Write the lines below as a JSON list of strings, one string per line, with blank lines and the pictures left out.
-------- Records supplied --------
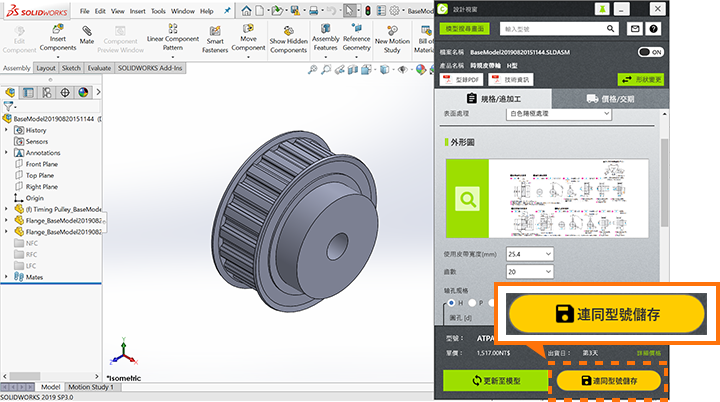Click the Smart Fasteners icon
Image resolution: width=720 pixels, height=402 pixels.
click(214, 38)
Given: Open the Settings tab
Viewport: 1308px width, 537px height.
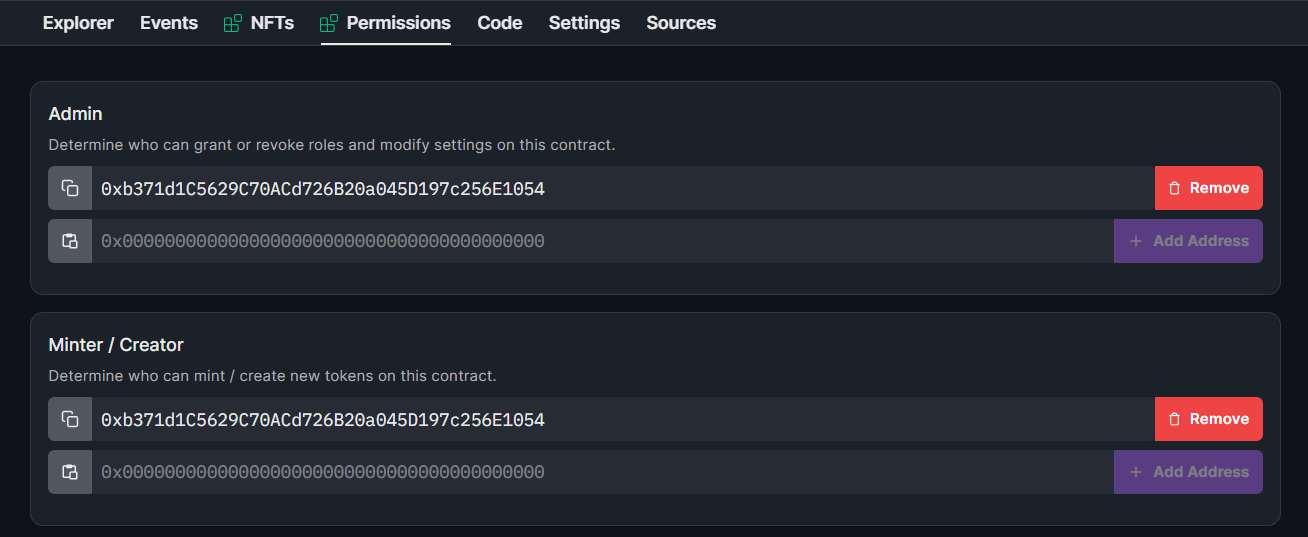Looking at the screenshot, I should (584, 23).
--------
▶ **Output of the exercise**:
[
  "Click the Smart Fasteners icon",
  "Image resolution: width=720 pixels, height=402 pixels.",
  "click(214, 38)",
  "Given: Open the Settings tab",
  "Viewport: 1308px width, 537px height.",
  "Looking at the screenshot, I should (584, 23)."
]